Unlike my main character in Legally Wed, though, I did not come up with the idea one drunken night. For a young man growing up in the 1970s, the road to fulfillment was through marriage to a woman. Thirty-some years ago, when I married the female love of my life (let's call her "Alison"), there was no other road open.
So I met Alison and fell in love. Unlike my main character in Legally Wed, I was not drunk when I proposed. No, I was filled with hope and with the dreamer's belief that if someone really wanted something bad enough, he could have it.
But like Duncan in Legally Wed, I discovered that a gay/straight marriage was destined for disaster. It took seven years, the birth of our son, and the intervention of a very compassionate therapist to help me see that I was not some damaged thing, needing to hide my true self away. Like Duncan in my book, I realized that I could love women, maybe even prefer them, but ultimately needed to be who I am.
It was hard to say goodbye to Alison, to no longer live under the same roof with our then-6-year-old son Nicholas. There were tears, recriminations, court battles, bitterness, and pain, but all three of us came out the other side still loving one another.
My Duncan and his intended, Marilyn, go through the same struggle, in a more compressed time frame, and came out understanding that even though they weren't meant to be married, they were meant to be great friends. Their friendship and love is a bedrock message of my book. And, to this day, my love for Alison, even though we're separated by many miles, continues to be a bedrock for me.

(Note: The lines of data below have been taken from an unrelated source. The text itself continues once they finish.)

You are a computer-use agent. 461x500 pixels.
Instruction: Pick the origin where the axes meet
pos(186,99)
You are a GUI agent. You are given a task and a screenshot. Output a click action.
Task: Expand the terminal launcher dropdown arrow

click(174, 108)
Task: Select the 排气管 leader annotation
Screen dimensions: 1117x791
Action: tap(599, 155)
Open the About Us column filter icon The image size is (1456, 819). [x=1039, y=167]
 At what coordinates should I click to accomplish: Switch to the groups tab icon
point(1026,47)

In Legally Wed, Duncan finds his true love when he's essentially stopped looking. The same was true for me. I thought that after I divorced, I would find a parallel relationship with a special guy. Let's just say I tried on many, many pairs of shoes, but none fit.
Like Duncan, I gave up. And two months after giving up and deciding that I would be just fine living alone, I met him. That was almost 12 years ago now, and he completely spoiled my plans. And I couldn't be happier. Bruce is the man I stood in line with at City Hall on the morning of Dec. 6, 2012, to be one of the first couples in Washington to obtain our marriage license. We had a small wedding three days later. Even though Bruce and I had been together for more than a decade, we both realized, when we woke the next day as a married couple, that we felt different. More committed. More like a family.

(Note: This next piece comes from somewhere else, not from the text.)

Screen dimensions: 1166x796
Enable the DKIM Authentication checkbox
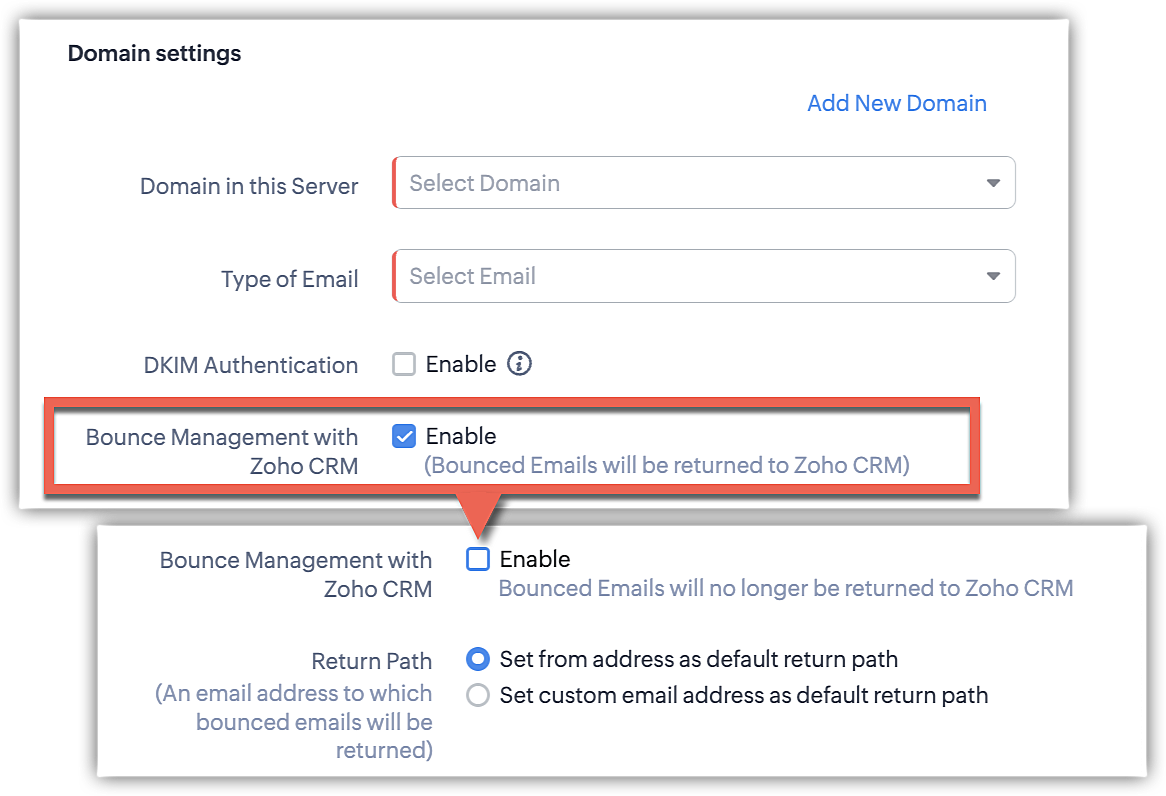pos(404,364)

I mentioned earlier that Alison and I have a son, Nicholas. The irony is that he too turned out to be gay. When Nicholas met the love of his life and told me they were going to marry, I was ecstatic. By then, he had moved to Montreal, where marriage was already legal for all adult couples in love, and they would be able to make it official.
Would I officiate? One of my many happy endings that I am thankful for is that I got to preside over the wedding of my son and his husband. Bruce was among the happy assembled that day in August when Nicholas and Tarik said their vows. Our own marriage was still a few years off, still something hoped for, but not something we were at all certain we would ever have, which made the day bittersweet.

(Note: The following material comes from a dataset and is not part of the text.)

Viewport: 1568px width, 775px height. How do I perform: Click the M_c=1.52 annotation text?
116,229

Alison was also there. We celebrated together and couldn't have been happier for our son. That day my mind strayed to two other weddings, one in my past and another -- hoped for -- in my future. The thought came to me then that these marriages shared one thing: They were about love.
I realized that it's not about what's between our legs but about what's between our ears... and in our hearts.
Love is love.
Why on Earth, or in God's name, would anyone want to deny that to his or her fellow man or woman? We can only be strengthened, as families, as a society, by encouraging and celebrating love and commitment.